“Como não me colocar na possibilidade de eu ser uma dessas vítimas?”. O questionamento é de um dos bombeiros militares que trabalha na Operação Brumadinho desde os primeiros dias do rompimento da Barragem B1, da Mina Córrego do Feijão, da mineradora Vale. Em 25 de janeiro de 2019, um mar de lama matou 270 pessoas e deixou tantas outras com feridas físicas e emocionais. Na tentativa de amenizar o sofrimento de familiares que ainda aguardam o encontro de oito joias – como são chamadas as vítimas –, bombeiros de Minas completam nesta quinta (21) mil dias de dedicação desde o início das buscas.

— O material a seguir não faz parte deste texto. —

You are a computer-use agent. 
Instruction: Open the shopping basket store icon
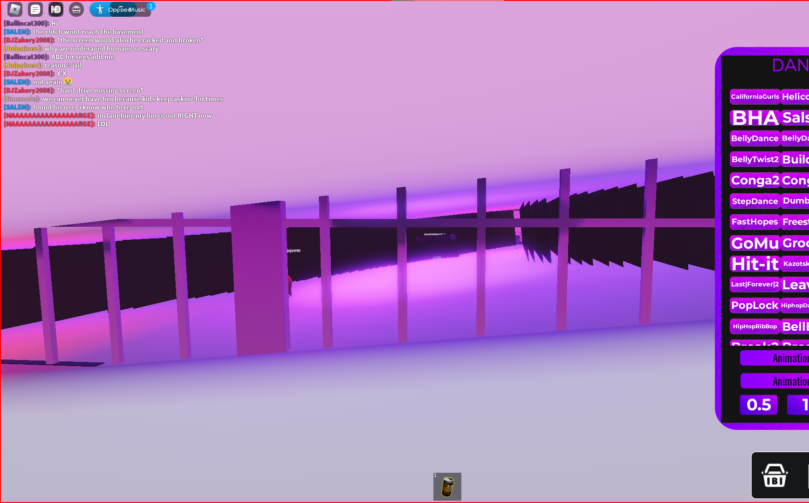tap(775, 476)
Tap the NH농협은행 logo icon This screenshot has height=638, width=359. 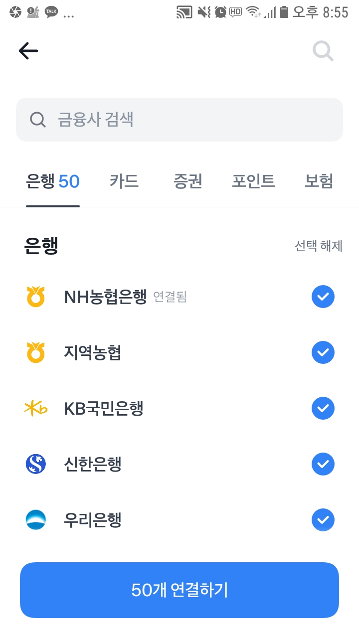[35, 297]
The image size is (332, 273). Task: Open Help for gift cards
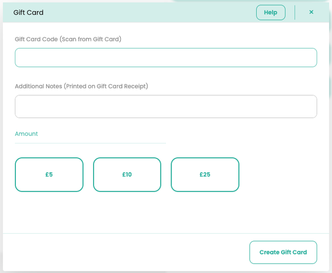pos(271,12)
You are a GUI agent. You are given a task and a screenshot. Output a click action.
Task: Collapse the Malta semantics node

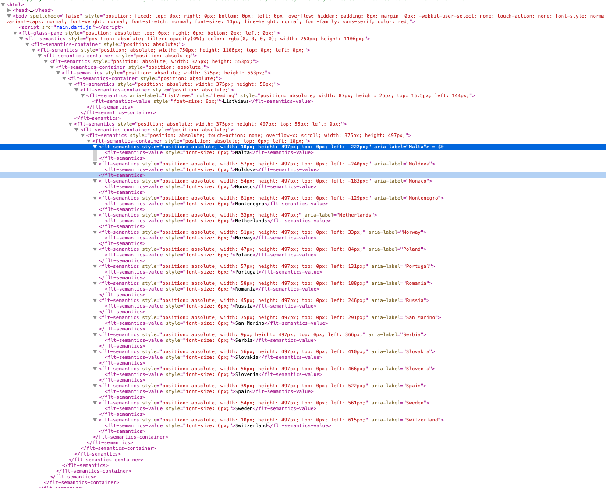pos(95,147)
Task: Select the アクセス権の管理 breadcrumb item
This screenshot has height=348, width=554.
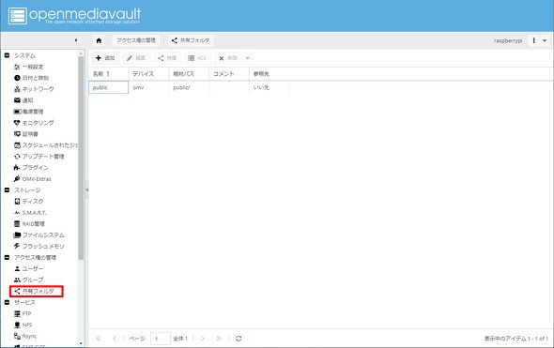Action: (x=136, y=40)
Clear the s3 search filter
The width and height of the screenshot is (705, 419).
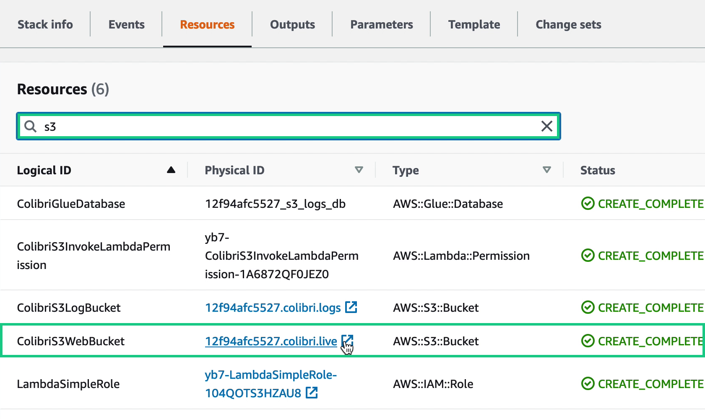click(546, 126)
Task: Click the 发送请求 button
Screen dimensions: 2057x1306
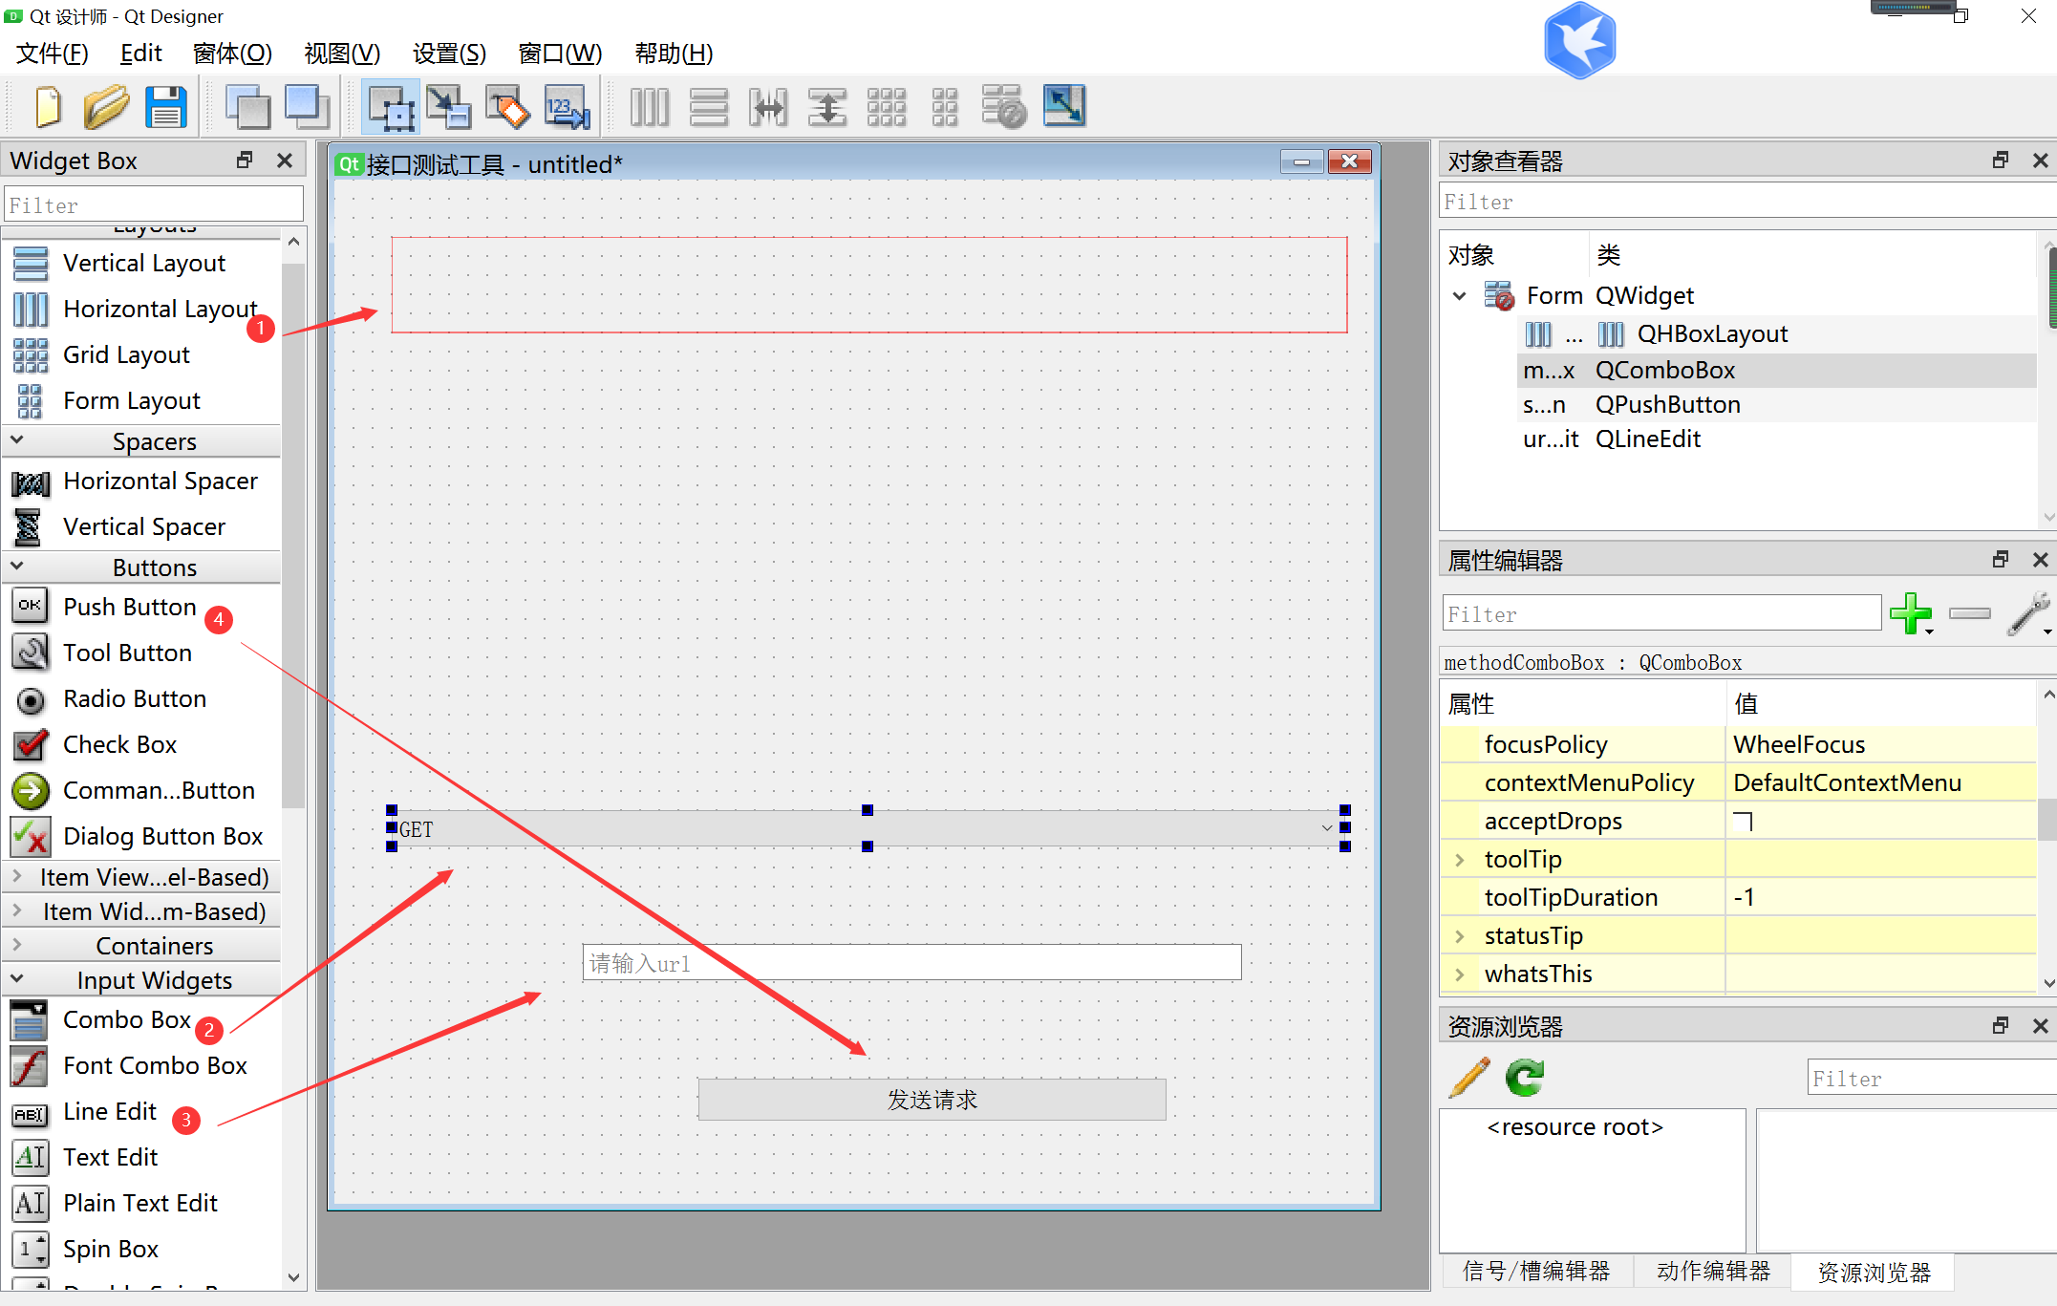Action: [932, 1100]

“Foi uma cena muito impactante. Algo inimaginável. A gente chegou aqui e viu uma imensidão de lama, de área degradada, a gente buscando a possibilidade de salvar vidas humanas e animais”, relembra o tenente Leandro de Carvalho Rodrigues, de 28 anos, prestes a completar cinco anos na corporação. Na data da tragédia, ele ainda era aluno do Curso de Formação de Oficiais (CFO), mas já tinha curso técnico e graduação em engenharia mecânica e chegou a trabalhar na área de mineração. “Pela minha formação, eu poderia estar trabalhando aqui (no momento do desastre), colegas meus poderiam estar aqui”, observa.

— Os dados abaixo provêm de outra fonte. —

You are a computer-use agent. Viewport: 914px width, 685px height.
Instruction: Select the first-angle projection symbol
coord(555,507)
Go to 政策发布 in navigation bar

Desde o ano passado, já como tenente, o militar participa da gestão de buscas como oficial de planejamento. Ele lida diretamente com as estratégias, como a implantação das estações de buscas – tecnologia que foi incluída no mês passado para ajudar a acelerar os trabalhos. Mil dias depois, a lama virou barro e, às vezes, é como pó. Mas a vontade de cumprir a missão, de revirar todo o rejeito e encontrar todas as vítimas não passa. E com o aumento da ligação emocional com os familiares e moradores da cidade não há como separar, muitas vezes, o profissional do pessoal.

“Apesar de estar aqui, ter o profissionalismo e o militarismo que regem nosso trabalho, a gente não consegue se dissociar do lado humano. A gente não consegue deixar de pensar na situação das vítimas neste local. Como não pensar na dor dos familiares?”, indaga o tenente Leandro. Para ele e os mais de 4 mil combatentes que passaram pela operação, o significado do trabalho que perdura até hoje é a perseverança. “A gente percebe no olhar dos bombeiros que estão aqui hoje e vieram desde o início, a mesma vontade, a mesma gana de completar a missão”.

Ao lado de Leandro está o tenente Lucas Martins Faria, também de 28. Os dois estiveram juntos no mesmo CFO e continuam compartilhando os conhecimentos no milésimo dia de operação. Lucas lembra que seu primeiro contato com uma ocorrência com mortes foi em Brumadinho. “Aquela imagem foi impactante demais pra mim”, comenta. Nos primeiros dias ainda é difícil digerir a emoção quando se está focado no trabalho. Foi no Dia das Mães, quando ele retornou a Córrego do Feijão, que conseguiu ter a percepção do que era a dimensão da tristeza. “São 270 vítimas e você passar longe da sua mãe e ver tantas mães de familiares que contam com a operação foi muito emocionante pra mim”, relembra.

Em agosto deste ano, ele viveu uma emoção parecida quando foi encontrado o corpo de Juliana Resende. A família da Ju é emblemática por sua luta para que a operação de buscas prosseguisse. “Foram muitos dias de convivência, então, a gente acaba se envolvendo emocionalmente de certa forma. O Lucas na farda é profissional, mas fora da farda a gente sente a emoção”, conta o bombeiro, que toda semana recebe a Comissão dos Não Encontrados na Base Bravo com muitos abraços e alta carga de empatia. “É uma relação de reciprocidade com as famílias porque estamos todos unidos no mesmo objetivo, que é encontrar as oito joias”.

Para quem não vivencia o dia a dia dessa luta que já perdura mil dias, é fácil questionar a necessidade de prolongar a operação, mas quem conhece a luta das famílias sabe que sepultar um ente querido é como se fosse encerrar um ciclo. “Tento motivar a tropa fazendo uma analogia: digo que esse aqui é um grande barco. Cada equipe que passa por aqui tira um pouco da água de dentro para a gente tapar o buraco no fundo. E o buraco é o sofrimento das famílias”, metaforiza o militar. “Depois que virei pai, fico pensando: se fosse a minha família aqui, queria que tivesse o mesmo esforço”, conclui.